El pintor de almas by Ildefonso Falcones
autor:Ildefonso Falcones
La lengua: spa
Format: mobi, epub
editor: Grijalbo
publicado: 2019-08-28T22:00:00+00:00
Todavía no se había levantado el polvo que se acumulaba en el callejón y el percherón seguía pateando tumbado en el suelo, herido, atado al carro, cuando las mujeres de los albañiles se lanzaron en busca de sus esposos. Poco después de que a los relinchos del animal se sumasen los quejidos de los heridos y los gritos de las mujeres, las campanas de la iglesia cercana de Sant Pere de les Puelles empezaron a tocar en señal de alarma: rápido y repetidamente.
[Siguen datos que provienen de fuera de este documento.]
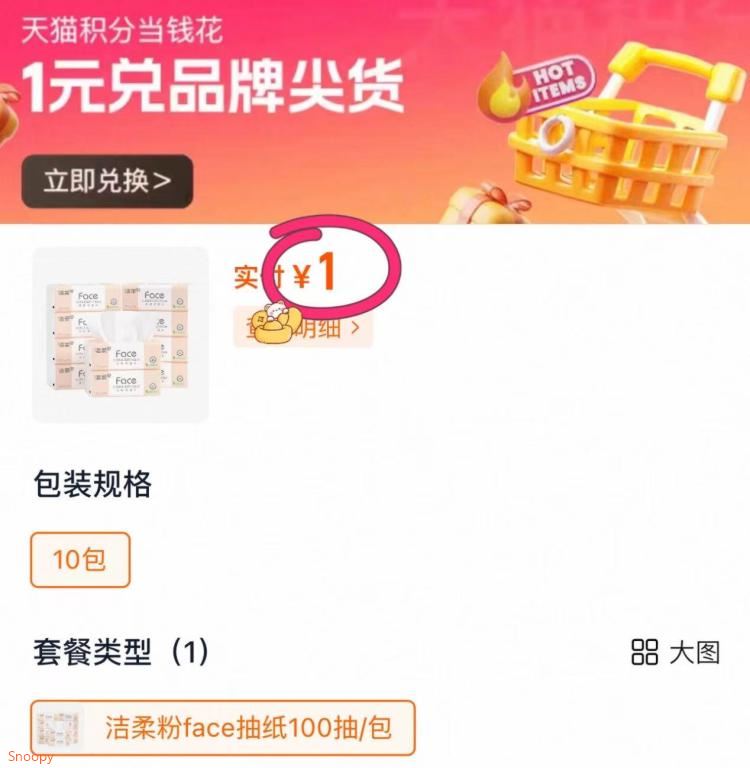Switch to 大图 large image view

[x=676, y=652]

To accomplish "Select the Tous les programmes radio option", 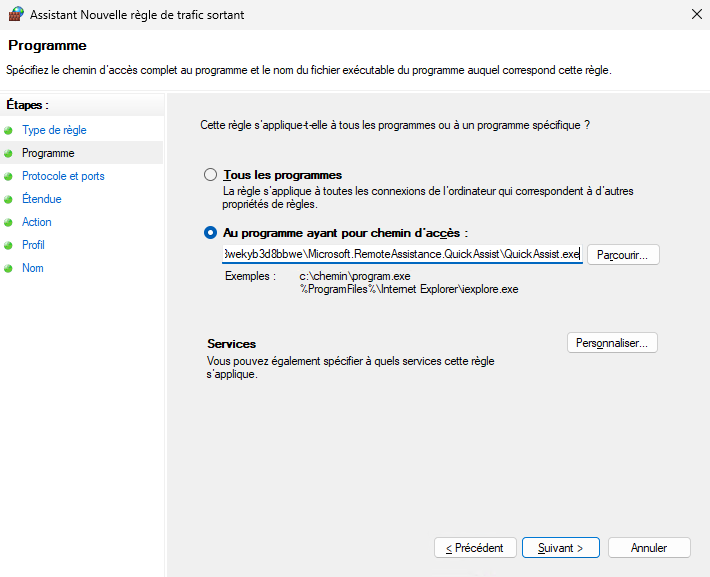I will (x=210, y=174).
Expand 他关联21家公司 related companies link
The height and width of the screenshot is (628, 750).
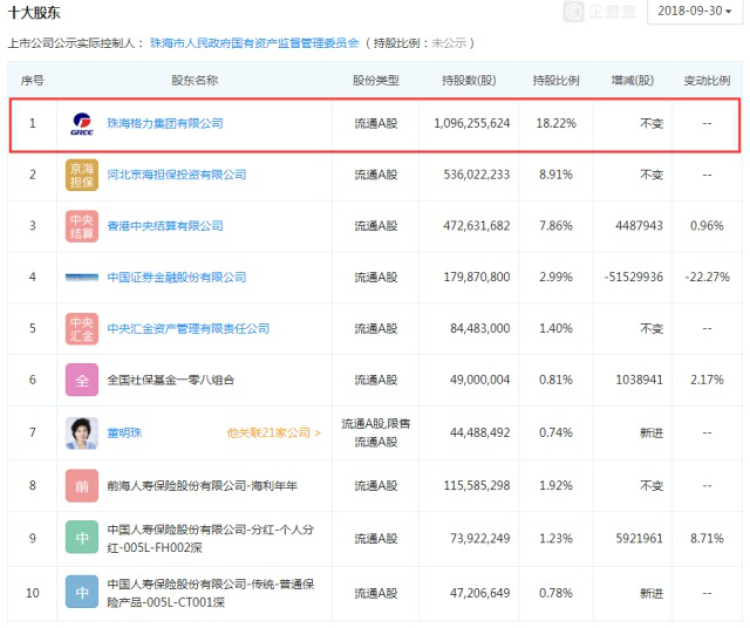(274, 433)
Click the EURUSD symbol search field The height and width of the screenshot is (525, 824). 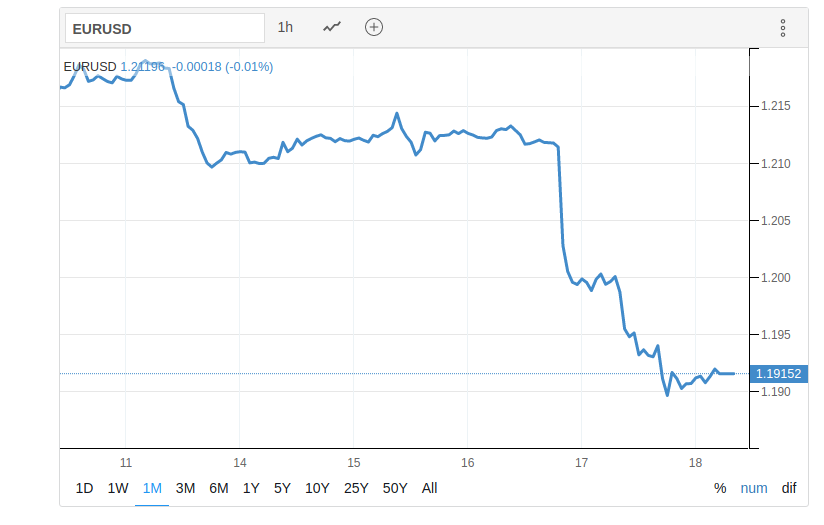[x=165, y=28]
Emma ni veía ni podía respirar. «¡Cuidado con las patadas del caballo!», oyó que alguien advertía. Tapó a Julia, su hija, por completo, y trató de apartarse del lugar en el que se oían los golpes de los cascos del percherón contra el suelo y los escombros. En la calleja estrecha, a modo de un gran tubo, parecía que el polvo en suspensión no fuera a desaparecer nunca. «¡Antonio!», gritó. Chocó con alguien; otra mujer. «¡Ramón!», gritaba aquella.
—¡Antonio!
Parada sobre las maderas, no oyó contestación. Su alarido se mezcló con otros tantos, y poco a poco, con los quejidos de dolor de los heridos, los gritos de la gente que iba apareciendo, los relinchos agudos del percherón y el tañido de las campanas de Sant Pere. Llegaron más caballos: la policía. El polvo empezó a desvanecerse y mejoró la visión de la escena. Todos estaban sucios. Emma envolvió todavía más a su niña en el pañuelo en el que la llevaba. No se la oía, pero la sabía viva; la notaba palpitar contra su pecho. Alguien, un policía, empezó a dar órdenes, pero nadie le hizo caso. La gente levantaba tablones y ruinas tratando de liberar a los albañiles atrapados. Algunas mujeres ayudaban; otras, como Emma, permanecían quietas, con la respiración contenida, mirando aquí y allá hasta lograr reconocer a quien buscaban. De repente lo vio: lo extraían dos hombres tirando de él por los brazos, como si fuera un muñeco. Ella saltó por encima de un par de tablones y a punto estuvo de tropezar.
—¡Tengan cuidado! —les recriminó.
Los dos se detuvieron. No soltaron a Antonio, que quedó medio colgando.
—Señora… —empezó a decir uno de ellos.
—¡Guardia! —llamó el otro.
Alguien la agarró de los hombros, desde atrás.
—Está muerto —le susurró al mismo tiempo que los otros dos continuaban tirando del cadáver.
Emma lo contempló, grande y fuerte. No había sangre. No presentaba ninguna herida. ¿Cómo iba a morir un hombre así?
—No —replicó en voz muy baja.
El policía la sujetó por los hombros con más fuerza mientras terminaban de extraer el cuerpo de Antonio y lo colocaban contra la fachada de la casa de enfrente, junto a otro muerto y un par de heridos sentados contra la pared. Entonces la soltó. Emma se volvió hacia él.
—No —repitió.
El guardia frunció la boca.
Emma se arrodilló junto al cadáver de Antonio ajena a las tareas de desescombro. Con la mano izquierda, por encima del pañuelo, agarraba la cabeza de su niña, con la derecha acariciaba el cabello astroso de Antonio. No podía creer que estuviera muerto.